TASK BRIEF:
Go to the line holding "Task: Select the female Colorectum gray bar" in the data below and repeat it exactly, then each line after it up to and including the one holding "This screenshot has height=492, width=650.". Omit pictures.

INPUT DATA:
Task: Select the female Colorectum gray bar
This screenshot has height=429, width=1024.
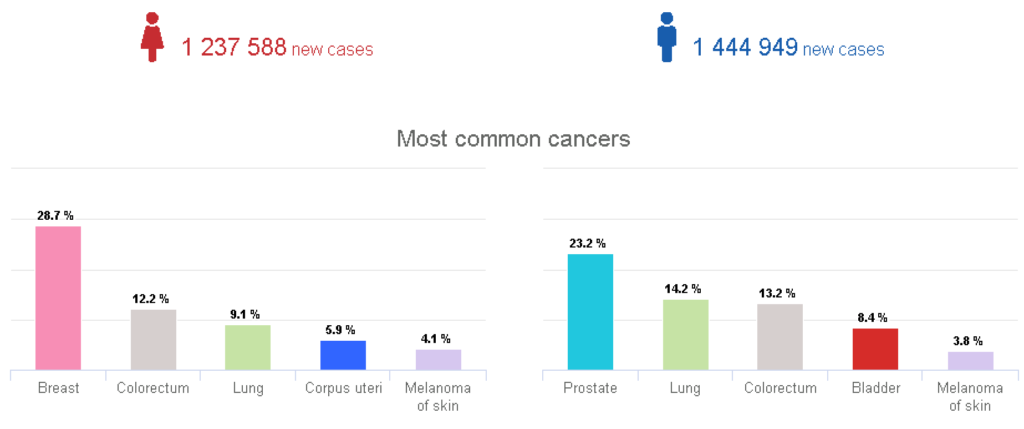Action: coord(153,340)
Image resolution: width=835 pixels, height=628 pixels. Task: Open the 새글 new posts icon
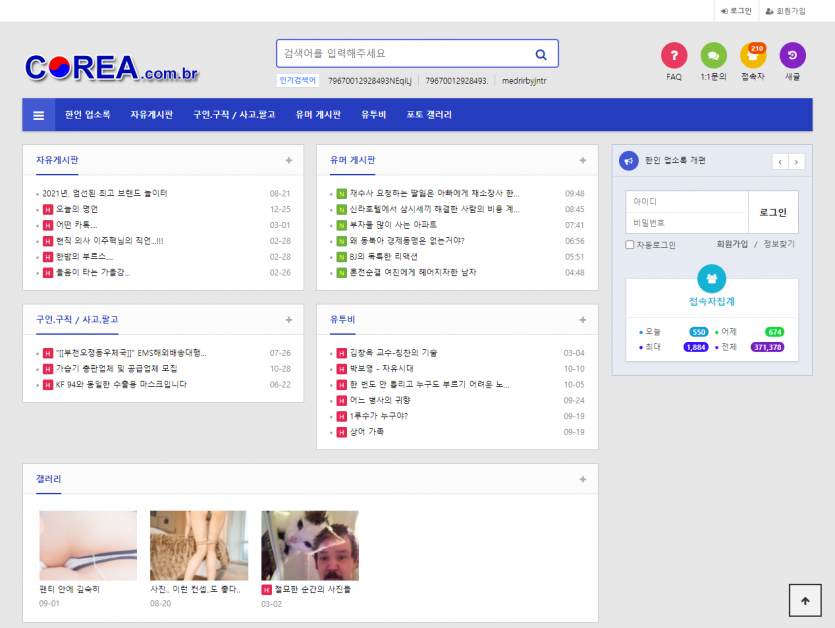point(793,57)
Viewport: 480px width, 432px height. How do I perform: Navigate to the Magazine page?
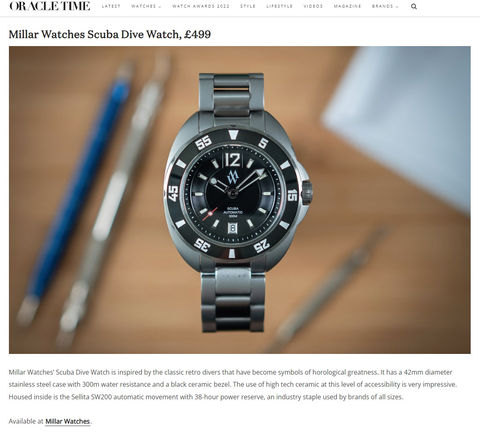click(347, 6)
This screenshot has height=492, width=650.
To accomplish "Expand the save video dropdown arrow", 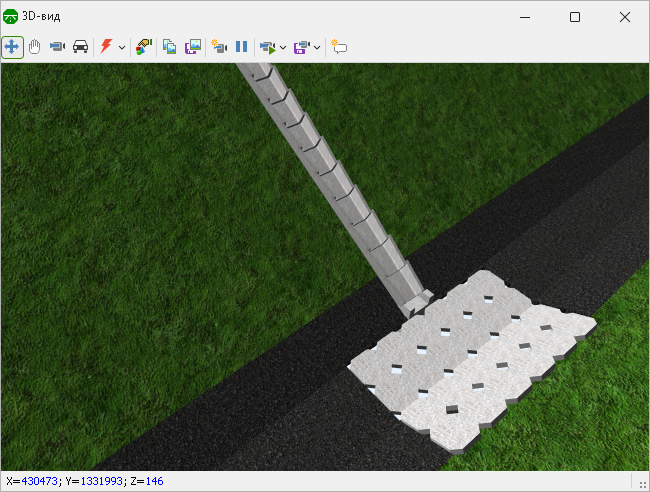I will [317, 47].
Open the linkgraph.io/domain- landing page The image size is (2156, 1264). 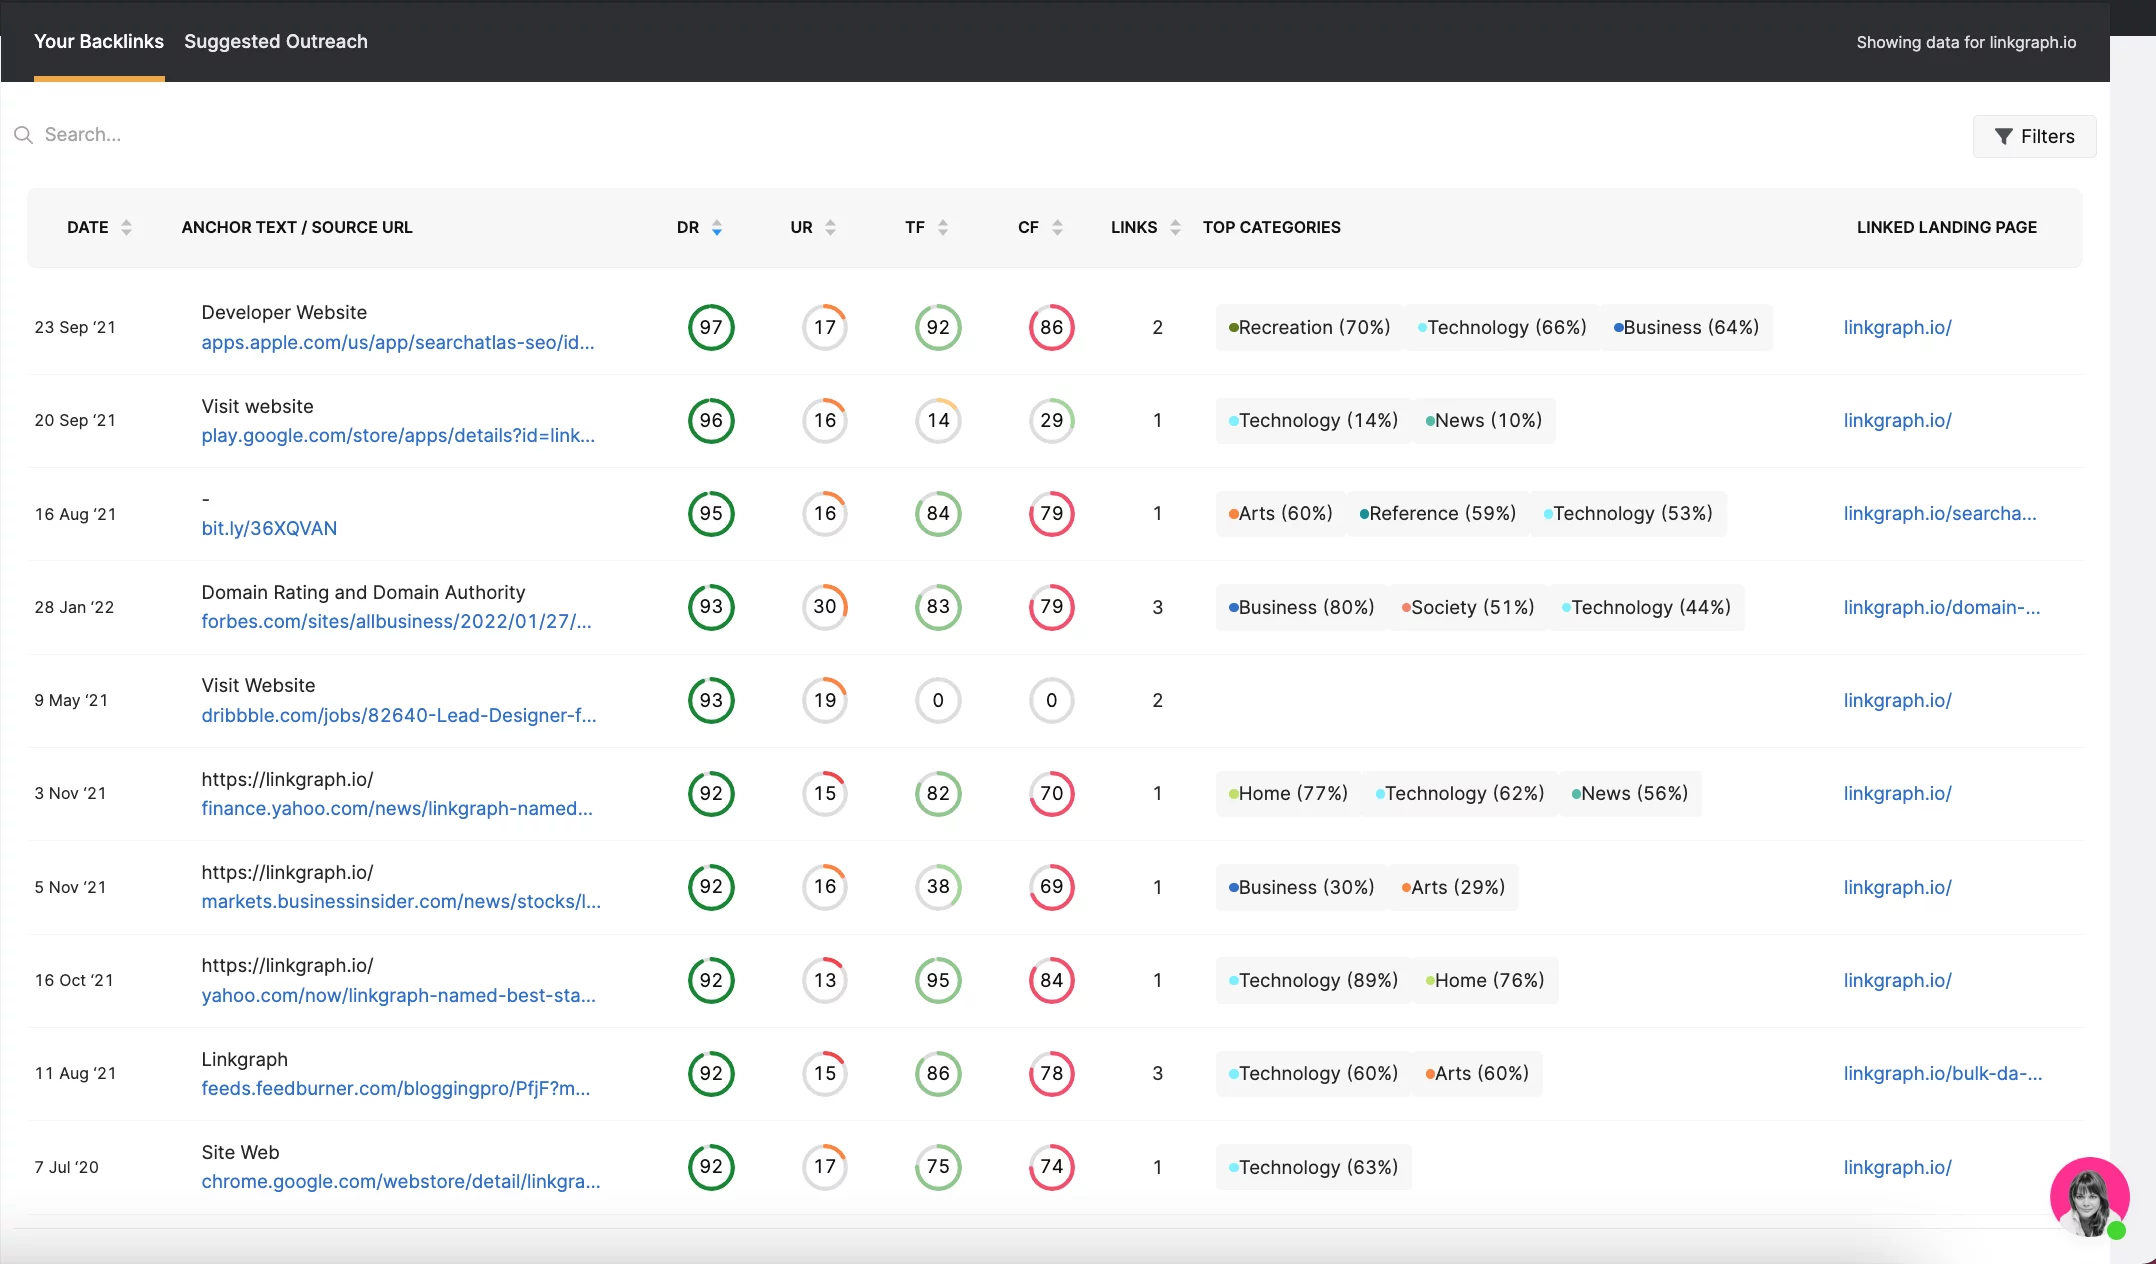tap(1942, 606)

--

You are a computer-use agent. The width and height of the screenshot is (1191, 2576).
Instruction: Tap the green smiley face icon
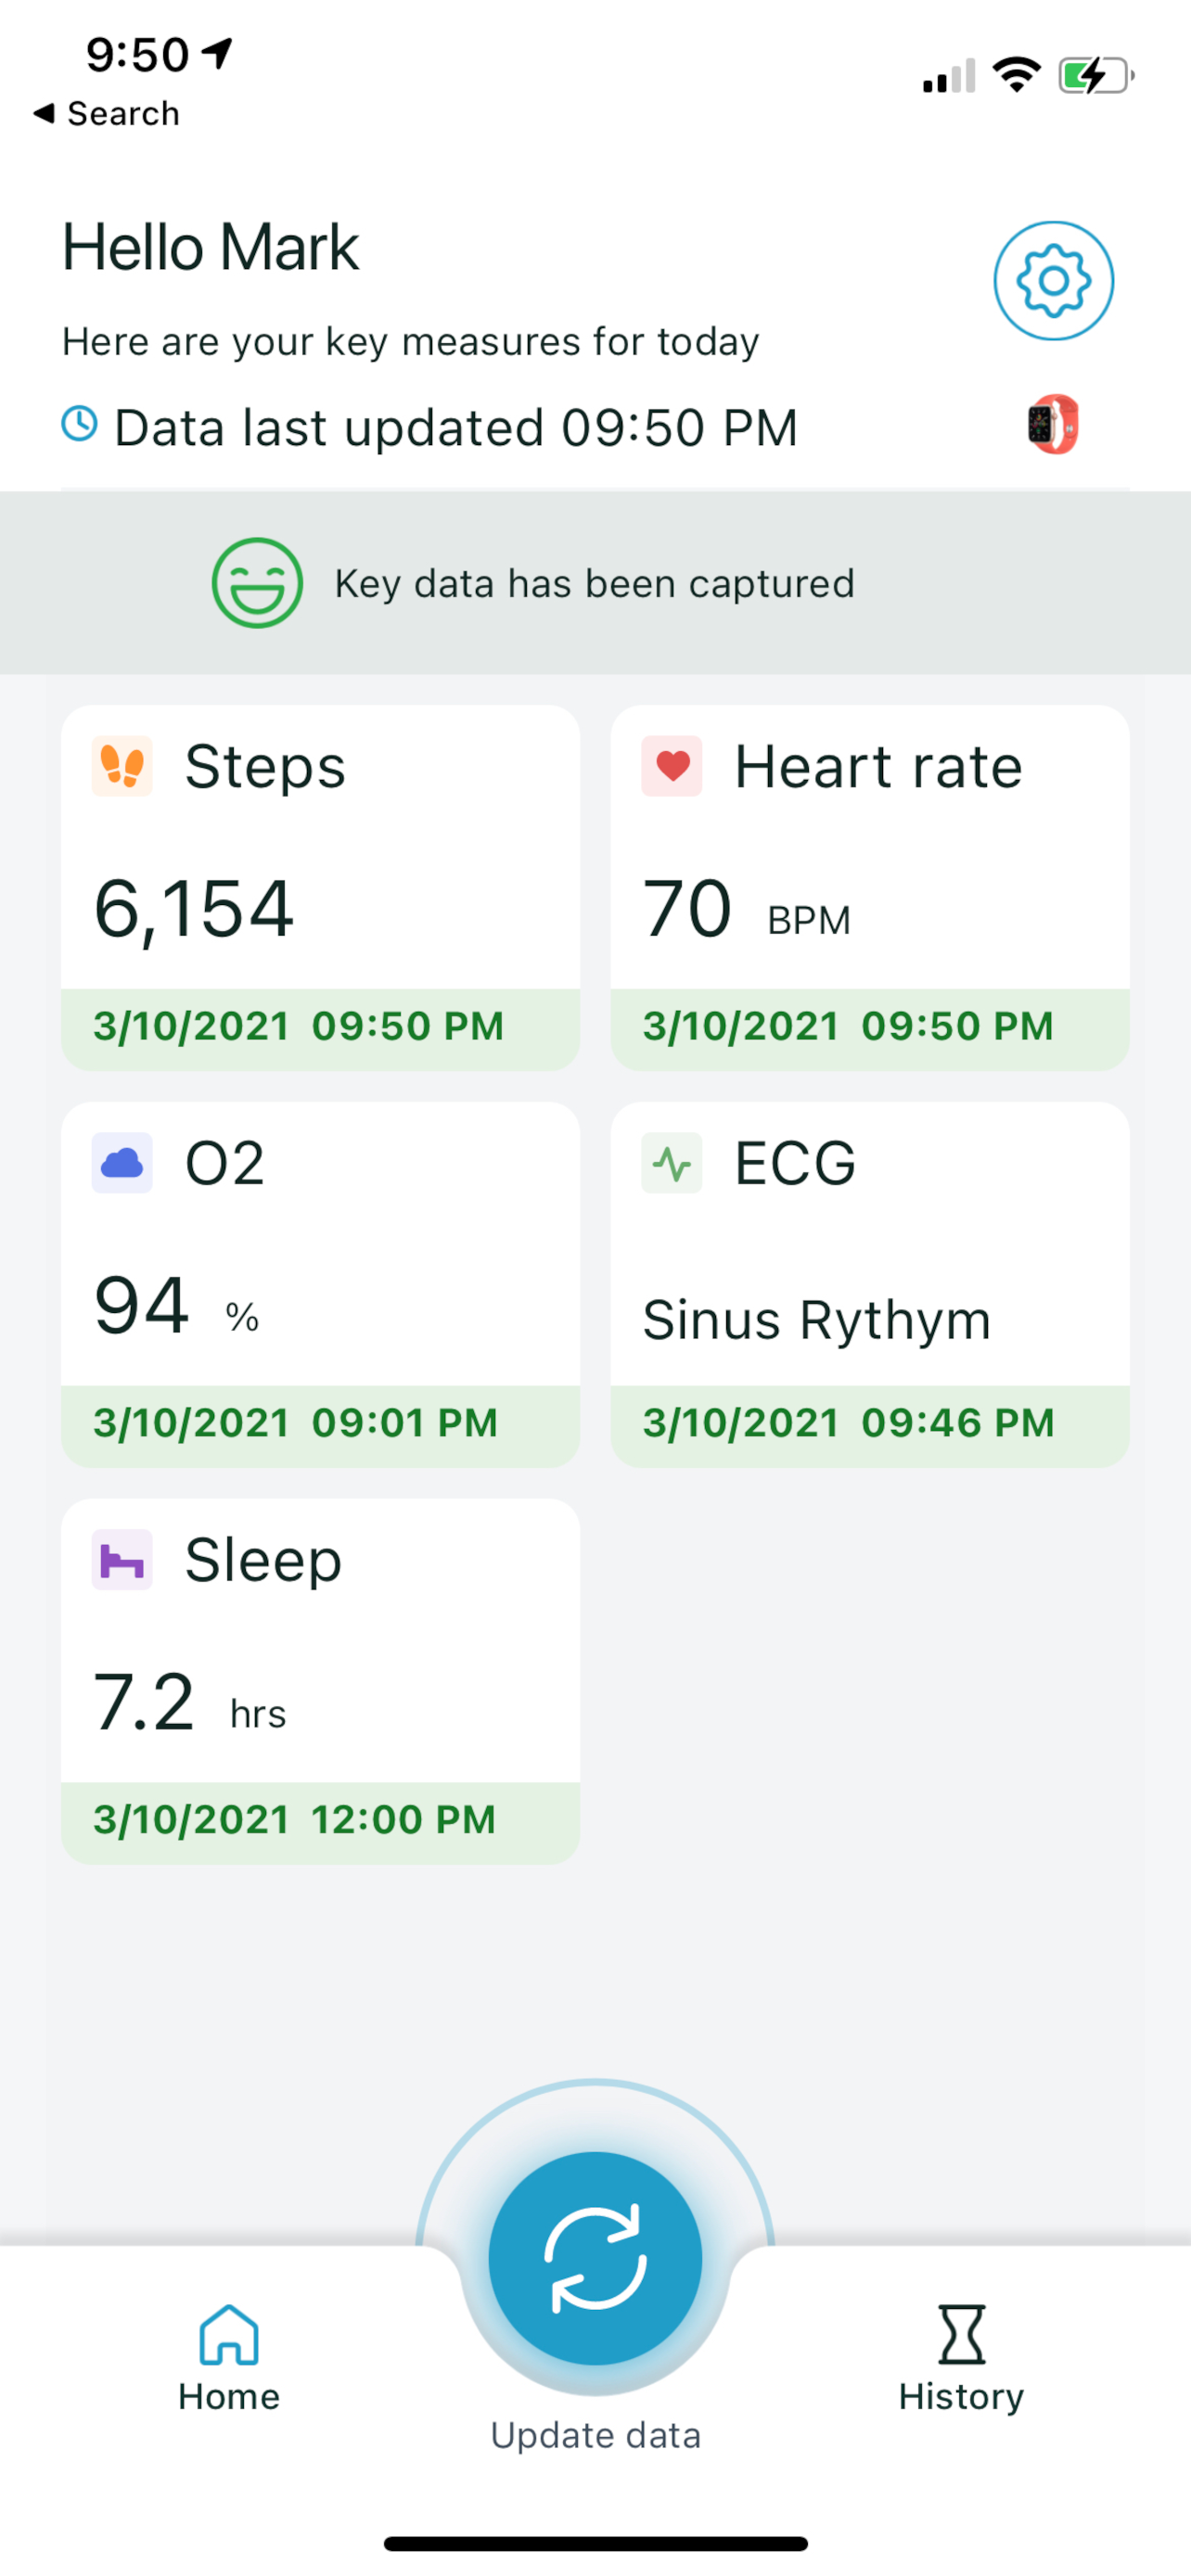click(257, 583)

ANSWER FOR THE TASK:
Task: Select the female Colorectum gray bar
This screenshot has height=429, width=1024.
Action: coord(153,340)
Image resolution: width=835 pixels, height=628 pixels. Task: Open the 새글 new posts icon
point(793,57)
Viewport: 480px width, 432px height. How do I perform: Navigate to the Magazine page?
click(347, 6)
This screenshot has height=492, width=650.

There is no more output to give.